Baca artikel Fortune IDN lainnya di IDN App
IDN Ecosystem
IDN Signature Events
For
You

Perlawanan Fast Fashion Meningkat, Festival Pakaian Bekas Digelar di Prancis

Paradaya Mentri.jpg
Dok. Instagram slowfashionweekmarseille

Jakarta, FORTUNE - Perlawanan terhadap dominasi fast fashion kian menguat di berbagai penjuru dunia. Di tengah meningkatnya kesadaran akan dampak lingkungan dan sosial dari industri mode cepat, gerakan slow fashion terus menunjukkan taringnya. Salah satu bentuk nyata dari perlawanan ini adalah penyelenggaraan Slow Fashion Week perdana di Prancis, tepatnya di kota Marseille, pada 7–14 Juni 2025.

Jauh dari gemerlap ibu kota mode dunia, ajang ini menawarkan alternatif yang lebih berkelanjutan—menyoroti pakaian bekas, produksi lokal, dan praktik ramah lingkungan sebagai poros utama perubahan. Di tengah meningkatnya perbincangan global soal dampak lingkungan industri fesyen, perhelatan ini juga menegaskan gerakan yang kian berkembang di dalam industri untuk mendorong konsumsi dan produksi yang lebih bertanggung jawab.

Slow Fashion Week digelar oleh BAGA collectif, inisiatif berbasis komunitas yang lahir di Marseille pada awal 2023 dan kini menjadi motor utama gerakan fesyen etis di kota tersebut.

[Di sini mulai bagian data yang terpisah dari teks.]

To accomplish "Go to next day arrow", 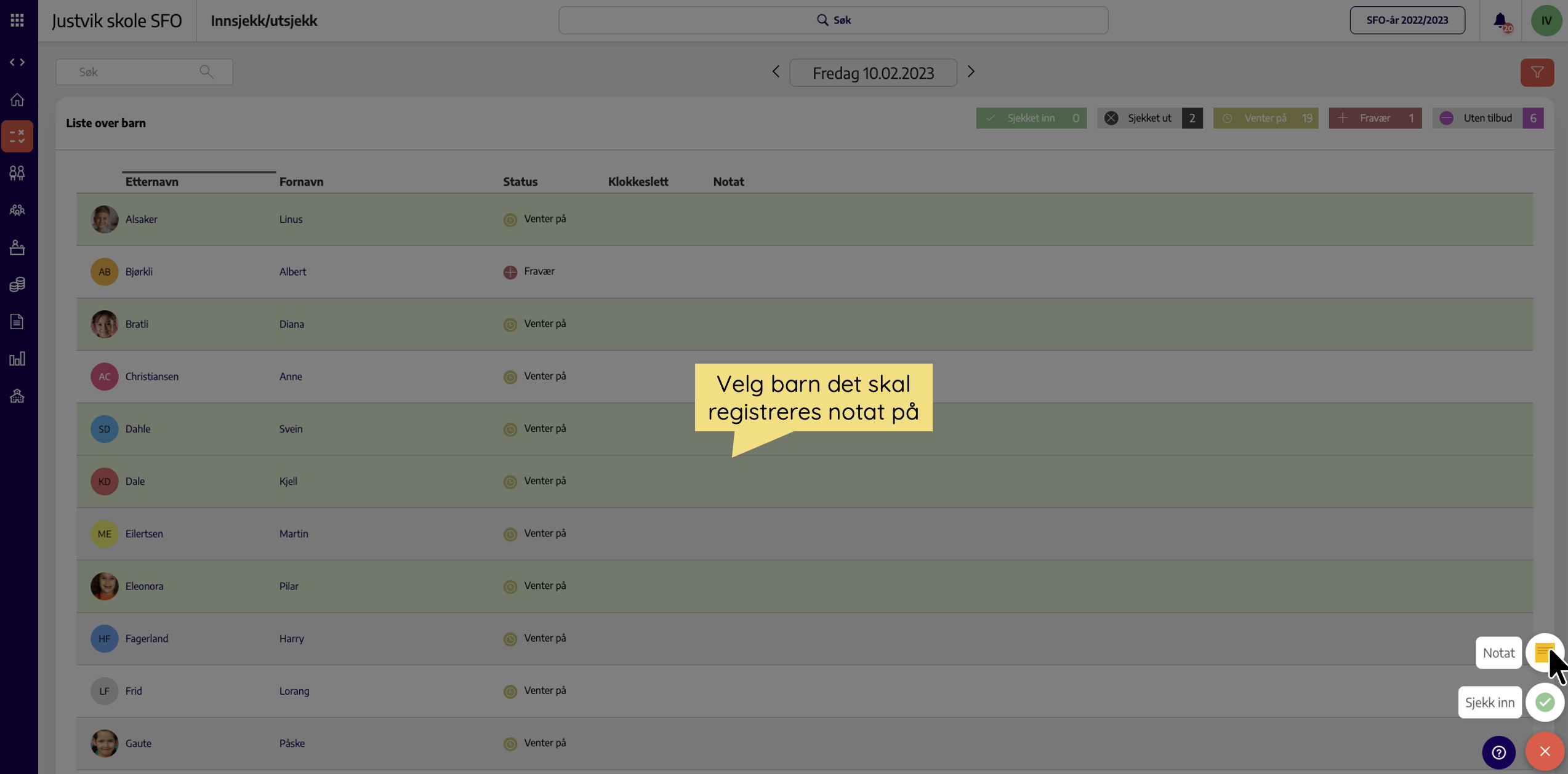I will click(x=971, y=72).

"Sebagai respons terhadap pekan mode tradisional yang kerap bersifat elitis dan berdampak buruk terhadap lingkungan, Slow Fashion Week hadir dengan pendekatan yang inklusif dan bertanggung jawab. Acara ini memberikan kesempatan bagi siapa saja—baik yang sekadar penasaran, profesional, maupun penggemar fesyen—untuk mengenal para pelaku utama fesyen masa depan, termasuk merek-merek yang mengusung upcycling dan solusi inovatif, yang menempatkan Marseille sebagai ibu kota baru bagi fesyen yang berkesadaran," tulis BAGA collectif dalam keterangan pers, Senin (16/6).

Slow Fashion Week menghadirkan lebih dari 50 acara, termasuk peragaan busana, lokakarya bordir dan reparasi pakaian, sesi upcycling, hingga kunjungan studio—semuanya dengan pendekatan fesyen yang praktis dan edukatif. Acara ini secara sadar menghindari kemegahan yang biasanya melekat pada pekan mode konvensional, dengan para peserta tampil kasual dan panggung runway yang memanfaatkan latar otentik kota Marseille, bukan gedung-gedung mewah.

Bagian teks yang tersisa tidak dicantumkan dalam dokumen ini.